Par la suite, le couple démarre un atelier de vente directe sur la ferme : « On a mis en place une jolie boutique, un site Internet... D'une vache tous les 2 mois, on est passé à environ une vache/mois. Aujourd'hui, je me régale ! Il n'y a pas de journée type. Les clients sont curieux et posent des questions. J'ai vraiment besoin de ce contact. Si je peux, je prends le temps de leur faire visiter l'exploitation, etc. », ajoute l'agricultrice aujourd'hui épanouie dans son métier. Dans le même objectif, elle partage aussi activement son quotidien via les réseaux sociaux, elle a notamment vite adhéré aux FranceAgriTwittos (FrAgTw) : « je me suis complètement retrouvée dans cette association. On explique notre travail, il y a beaucoup d'échanges et c'est toujours bienveillant. On a l'impression d'avoir créé une nouvelle famille, les retrouvailles au Salon de l'agriculture étaient vraiment appréciables ».

Engagée pour la place des femmes dans la coopération

Autre cheval de bataille pour Muriel Penon : la place des femmes en agriculture et notamment dans la coopération agricole. « Ma mère travaillait autant que mon père sur l'exploitation, mais elle n'a jamais eu de statut. Après des rendez-vous comptables, elle disait souvent "moi, je ne suis rien", se souvient l'agricultrice. Ça marque ! »
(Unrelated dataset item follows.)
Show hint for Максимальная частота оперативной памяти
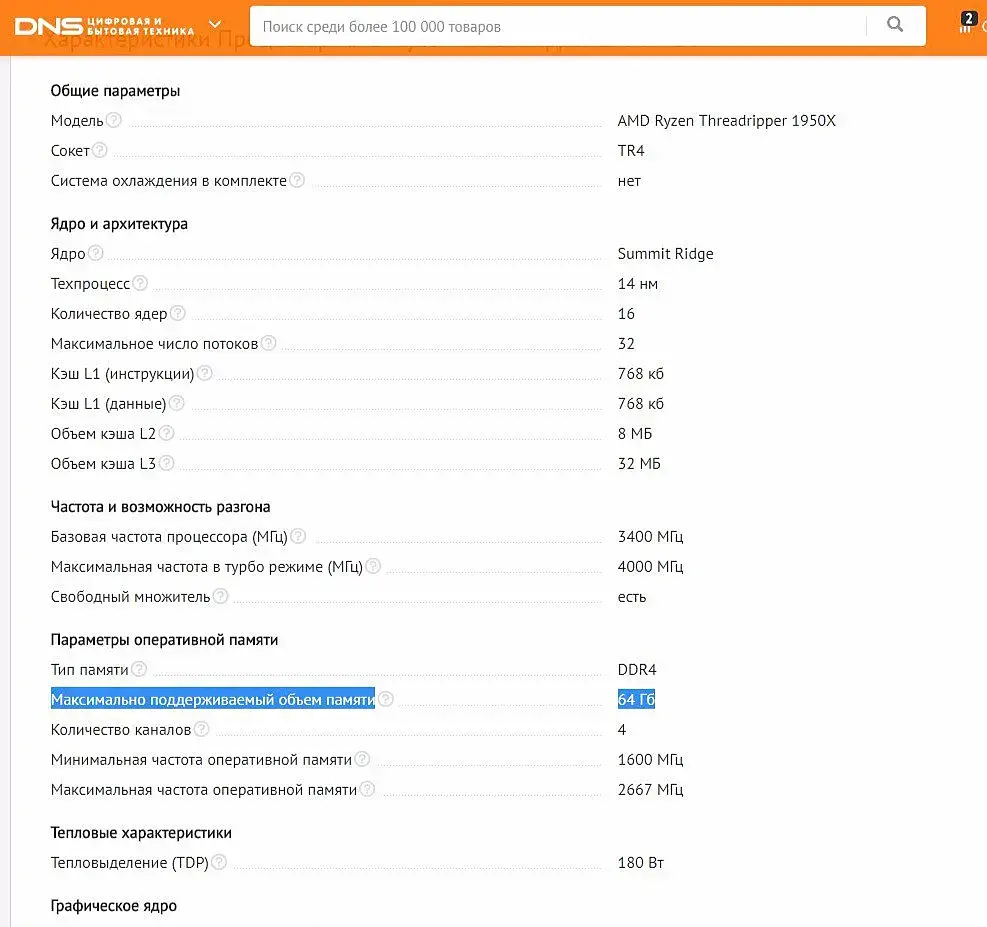 (367, 789)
Aujourd'hui, « 9,7 % des administrateurs de coopératives sont des femmes alors qu'elles représentent 1/4 des chefs d'exploitation. Les choses évoluent mais ça n'avance pas assez vite », selon Muriel, qui a été la 1ère femme élue dans le conseil d'administration (CA) de sa coopérative Terre Atlantique. « Ça n'a pas été forcément facile au début, mais j'ai vite trouvé ma place. Désormais nous sommes 3 femmes pour un CA composé de 20 administrateurs et je fais partie des membres du bureau ».
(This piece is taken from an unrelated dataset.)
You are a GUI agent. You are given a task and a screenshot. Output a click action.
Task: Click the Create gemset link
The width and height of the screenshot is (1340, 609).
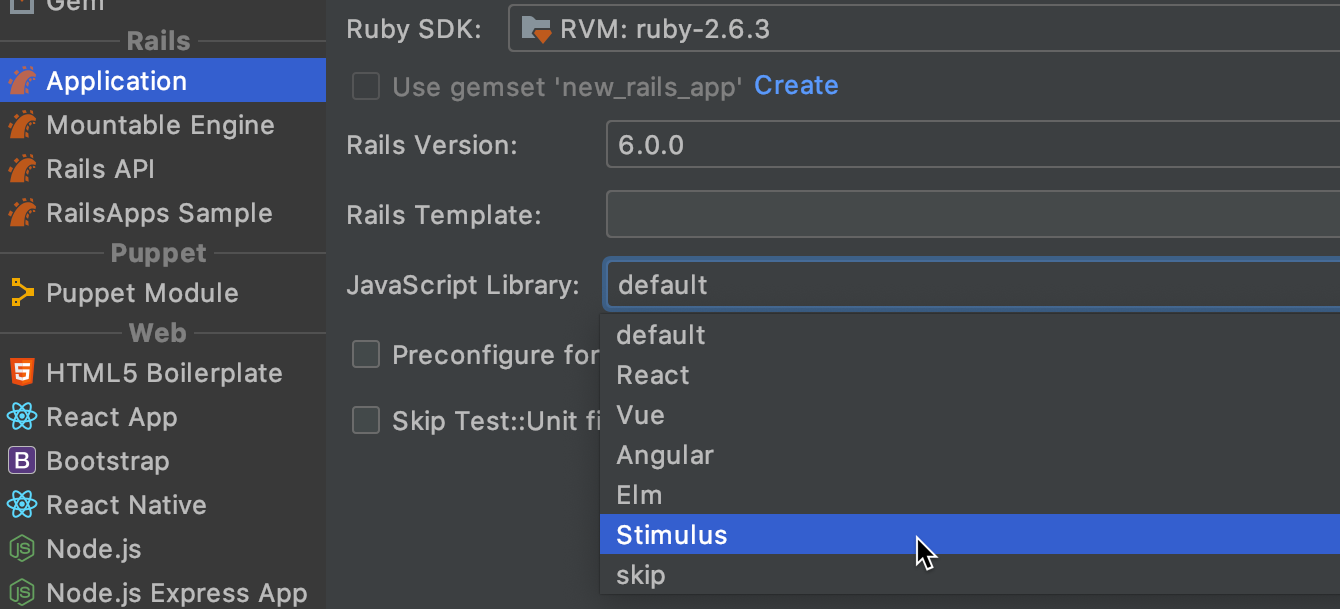coord(796,86)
Avec plusieurs collègues agricultrices, elles ont lancé un collectif indépendant "Les Elles de la Coop", soutenu par la Coopération agricole, pour inciter les coopératives à plus de mixité dans les CA. « On avance bien, surtout dans l'Ouest pour le moment », note Muriel, qui espère sensibiliser tout le territoire français. Le groupe propose des formations pour les agricultrices et amplifie ses actions de communication avec la création à venir de pages sur les réseaux sociaux et d'autres supports, l'élaboration d'un kit de la mixité pour les coopératives, etc. Un évènement est également prévu à ce sujet pour la Semaine de la coopération, du 4 au 12 juin prochains.